Unhealthy Relationship Habits

There is something magical about romance, butterflies in the stomach, and being in love. Unfortunately, those initial feelings are not what sustain a relationship. If I had a dollar for every time a client said, “…but I love him/her!” while trying to figure out why the relationship is falling apart.

Many relationships have the potential to be saved if BOTH partners are aware of common toxic elements.

HABITS THAT HURT

  • Poor Listening – refusing to hear your partner’s point of view or make an effort to consider their perspective. Ask questions so that you can better understand where they’re coming from.

  • Making your Partner your “Everything” – this diminishes your individual life and sets the relationship up to be codependent.

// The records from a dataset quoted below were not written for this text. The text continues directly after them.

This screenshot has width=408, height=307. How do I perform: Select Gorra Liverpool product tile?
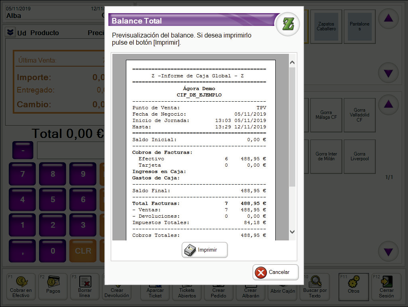coord(359,156)
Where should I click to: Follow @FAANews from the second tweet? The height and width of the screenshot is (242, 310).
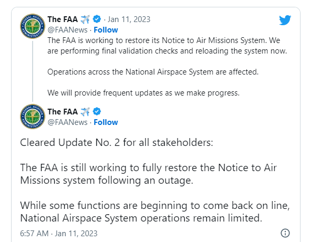tap(106, 122)
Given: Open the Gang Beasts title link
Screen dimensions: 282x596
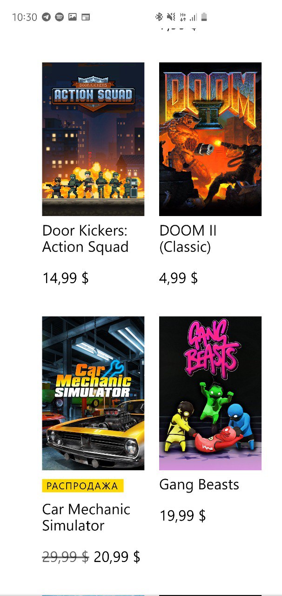Looking at the screenshot, I should 199,485.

You do not need to be connected at the hip to be in love.

  • Keeping Score – tracking who helps or hurts the most. When you spend time feeling “owed” or feel obligated to be better than the other person, it becomes a competition where no one wins.

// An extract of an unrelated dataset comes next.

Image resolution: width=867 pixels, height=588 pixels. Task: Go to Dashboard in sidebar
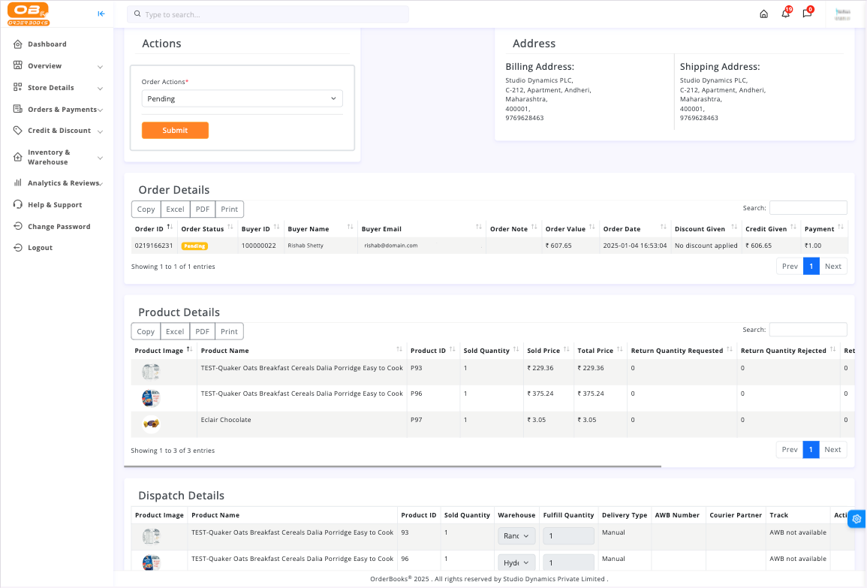click(47, 44)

  • Expecting your Partner to Fix You – no one is responsible for your well-being. They can be supportive, but you are the only person who must do the work to improve yourself or feel better.

  • Making Assumptions – just because you’re partnered, it doesn’t mean you know EVERYTHING about how each other thinks or what the other person is going to do. Stop predicting.

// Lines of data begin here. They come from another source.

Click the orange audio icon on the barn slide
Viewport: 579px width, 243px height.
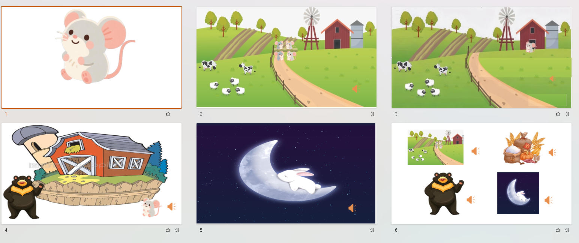coord(171,207)
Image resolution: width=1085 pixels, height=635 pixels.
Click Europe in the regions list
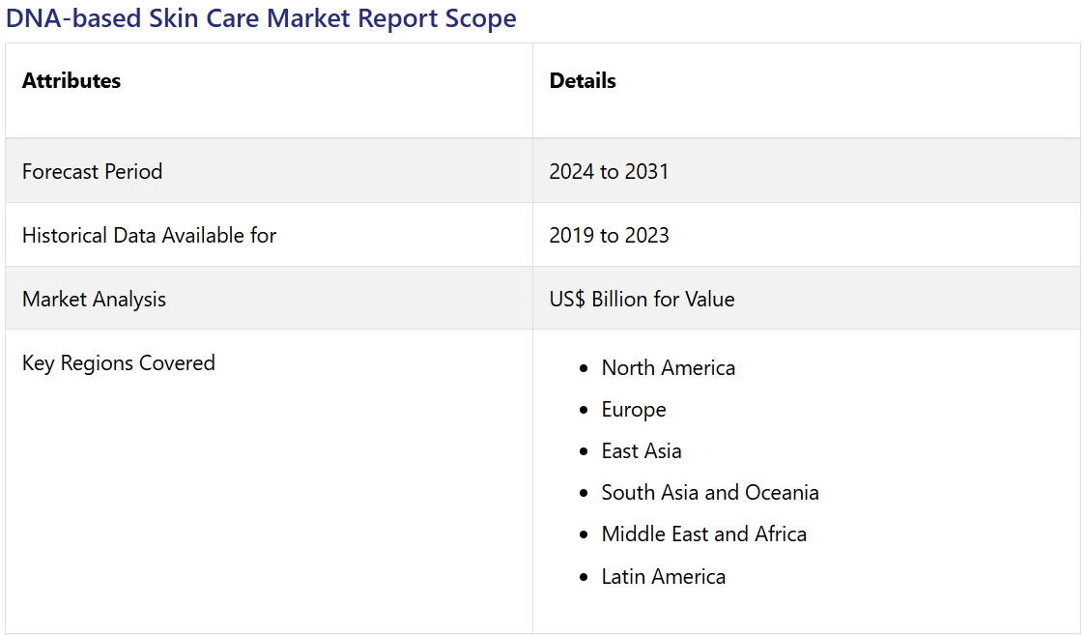click(634, 410)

  • Dropping Hints – it’s not realistic to believe the other person “should know” what you mean. Being vague, saying “you know what you did” or refusing to explain yourself is passive aggressive. Be clear if you have a need or want to be understood.

  • Expecting your Partner to Change – if you’ve been together for a while and are banking on the “potential” for them to change, you may be wasting your time. Some characteristics have been around longer than your relationship. Chances are they’re not going away.

  • Blaming how you Feel on your Partner – no one can MAKE you feel a certain way. You may not like their behaviors, but you ultimately choose how to feel and react. Address their behavior, without saying “when you _____ you MAKE me feel”. Own your feelings, address their actions.

  • Being Hypercritical – if you find fault or criticize more than appreciate, your partner may feel like they can do nothing right. If this is true you, consider whether you can live with these faults.

  • Fixating on Whether your Partner Loves you – this leads to being clingy, looking for clues that they will leave, or ‘testing’ them. It gets old quickly & may be what pushes them out the door.

There are many more toxic behaviors (inflexibility, ignoring self-care, reliving the past, cruelty, not speaking up, addictions, jealousy, lying, manipulating, etc.), and being in love does not make those destructive aspects vanish. If you want your relationship to last, in a healthy way, you both need to do the work.  And if you really love each other, the work is worth it.